Join Date: Mar 2002
Location: Mt. Vernon, Ohio
I feel dirty (I tried offensive correlation)
Yes, as promised on another thread, I promised I would try entering offensive statistics in a spreadsheet and I ran a correlation test.
(I did it overnight and got it done in a couple of hours)
Anyways, first I'll explain what I did and then I'll tell you my personal findings.
I considered entering all information in modern day baseball, but I decided the game's offensive explosion really started within the last 15 years or so, therefore offensive dynamics have changed with new ball parks and expansion.
So I made my cutoff 1991.
I also considered doing both AL and NL, but with pitchers batting, more sacrifices, double switches, bunting, steals, etc., I decided again I would just use the national league for more consistency.
So what I did is entered every team offensive statistic information on it's own line from 1991 to 2005 in the national league. It was complete with the routine information you'd expect (R/G, AB, R, H, 2B, 3B, HR, BB, SO, OBP, SLG).
It was sorted by year and then by runs per game. I added in columns and made sure that additionally, OPS, Batter's run average, total average and runs created were also calculated for each team and each season. All together there were 208 teams entered into this database.
First, I did a correlation test from Runs per game by each team to every major offensive category, including the ones I added (OPS, TA, BRA and RC).
I admit, I was somewhat overwhelmed with the result.
Of the major indicators you would figure correlate to a team's total runs scored for the season, in these 15 years of National League data, Batter's Run Average (OBP*SLG) was the category that most correlated to runs per game. It had a .9402 correlation.
Second, OPS correlated in this data at .9358 and runs created at .9279. For clarification purposes, I decided to use the modified version of runs created involving steals (H+BB-CS)*(TB+(.55*SB))/AB+BB. I did this because I feel a stolen base threat should be included, as swiping bases obviously influence the possibility of runs.
There was a brief drop off from these three categories, then came SLG (.8903), OBP (.8860), BA (.8292) and TA (.7820).
Just based on this test and looking at the numbers, I felt runs created overall was the best measurement. Just a quick scan of the runs created numbers compared to runs scored, and the results were alarming. It was quite shocking to me how close the two numbers were.
Then I tried a rank/percentile test.
Based on R/G, teams were ranked 1-15 obviously. Each spot in that ranking is worth about a 6.7 percentile. What I did is put all 208 teams in an aggregate ranking for their individual season's data in all 15 years.

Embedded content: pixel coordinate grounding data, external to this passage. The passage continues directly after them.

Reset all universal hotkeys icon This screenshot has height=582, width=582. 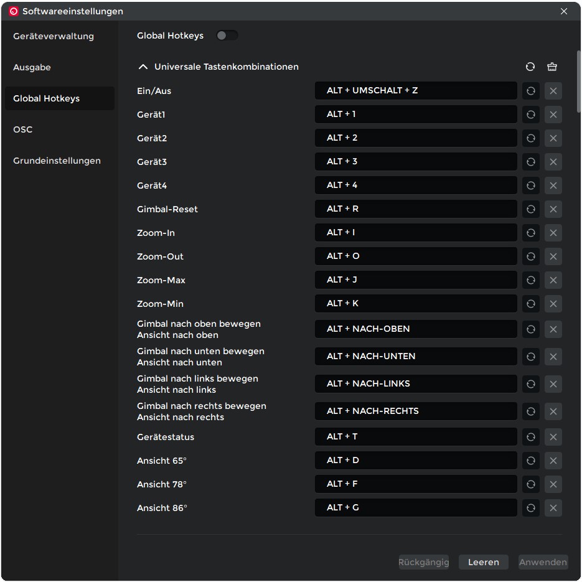click(x=530, y=67)
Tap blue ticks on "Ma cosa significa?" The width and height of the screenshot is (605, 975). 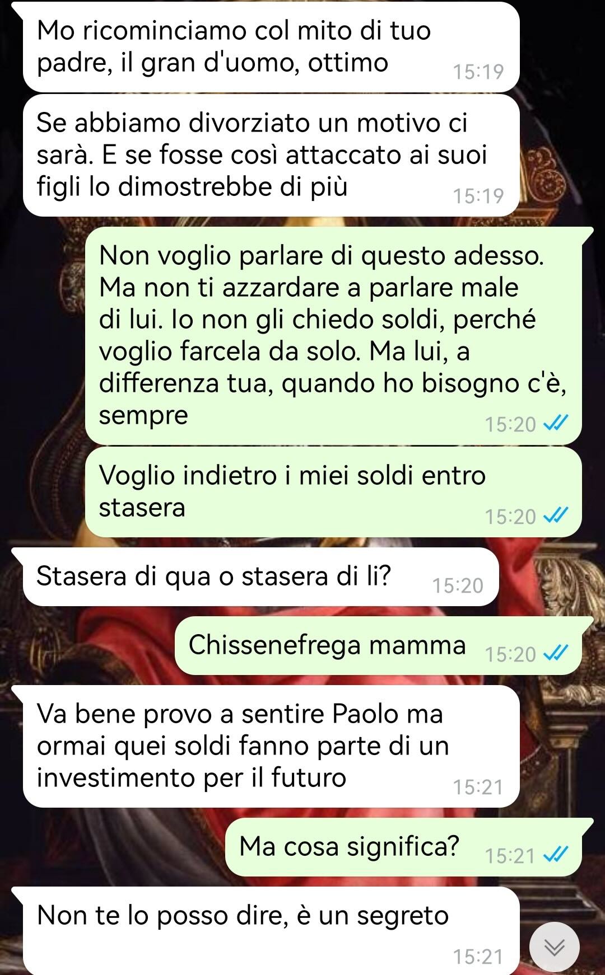point(556,854)
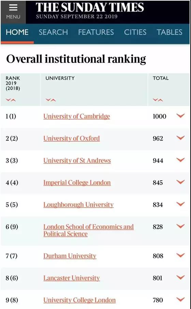Expand University of Oxford row chevron
Viewport: 191px width, 309px height.
pyautogui.click(x=180, y=138)
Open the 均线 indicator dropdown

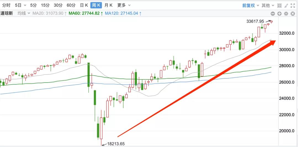(x=23, y=13)
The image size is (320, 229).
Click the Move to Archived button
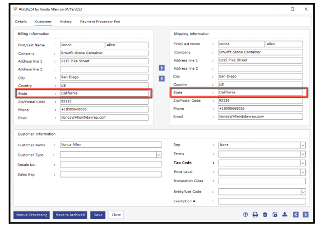pyautogui.click(x=70, y=215)
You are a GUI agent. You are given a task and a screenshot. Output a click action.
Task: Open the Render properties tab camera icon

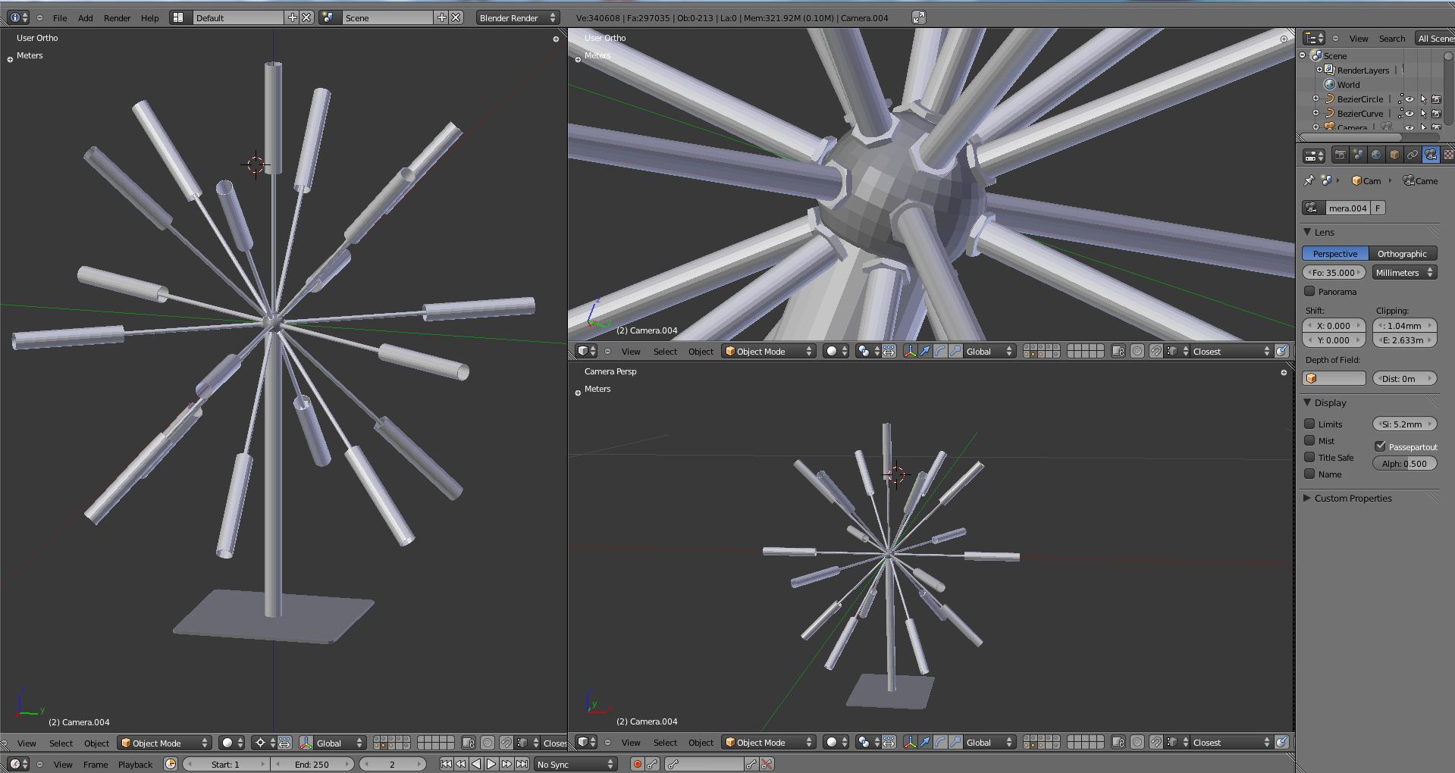(x=1340, y=155)
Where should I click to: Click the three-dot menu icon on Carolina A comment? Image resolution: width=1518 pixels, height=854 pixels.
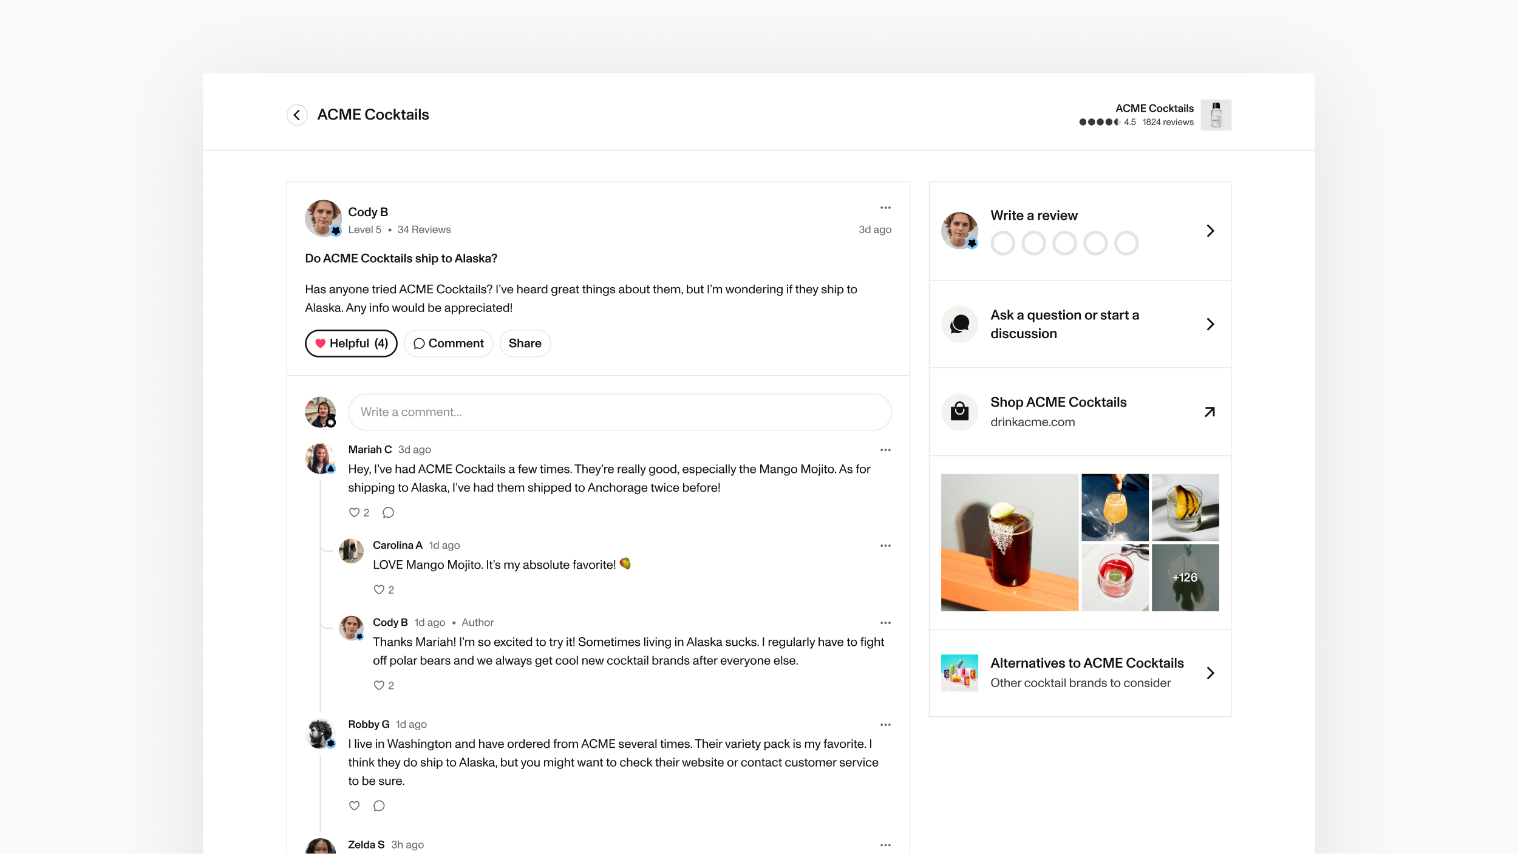click(x=884, y=545)
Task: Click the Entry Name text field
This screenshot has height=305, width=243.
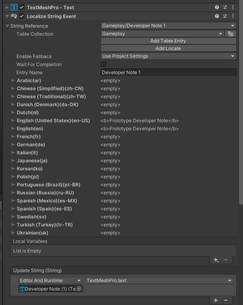Action: (x=168, y=73)
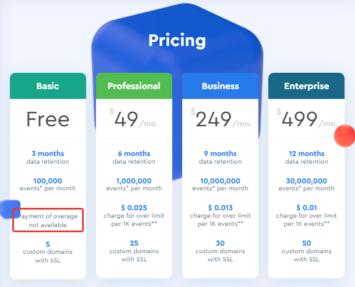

Then, all the OPS, RC, BRA and BA information were ranked and given their percentile out of 208 possible ranks and stacked up against the 1-208 rank/percentile of the R/G figure for each season.
For BRA (Batter's Run Average), 180 of the 208 teams finished within a 13.4 percentile of their R/G ranking in the given season. That means that the BRA percentile was within two (2) ranking spots, theoretically, in 180 of the 208 cases of where that team was ranked in the R/G category.
For OPS, this held true for 175 of the 208 teams being within 13.4 percentile or the theoretical 2 ranking spots per season. For RC, 172 of 208 entries passed this test.
So to make it clear... last year the Cincinnati Reds were No. 1 in runs per game at 5.03. Being within the 13 percentile would mean that in the OPS category, they finish no worse than 3rd. So for OPS specifically speaking, this test was passed in 175 of the 208 cases.
Batting average, by the way, passed this test only 133 of the 208 times.
After these tests, I played around with some numbers a little bit. Basically I took the Runs Created numbers and averaged them out per game. In most cases, the RC average was within 15 hundreths of a run of the actual R/G number. In many cases it was within a few hundreths. There were a few exceptions where the RC average was as much as 4 tenths off the R/G figure, but this was definitely rare.
Just as a quick sample, I tried the correlation test for pitching in the same time frame. I was curious what the biggest indicators were.
To no one's surprise, WHIP was the highest correlation (.9545). Second, kind of surprisingly to me was HR/game (.9452). Hits/game came in at (.8543) and fourth was K/BB ratio (.8153). Of the major pitching categories, BB/game came 5th.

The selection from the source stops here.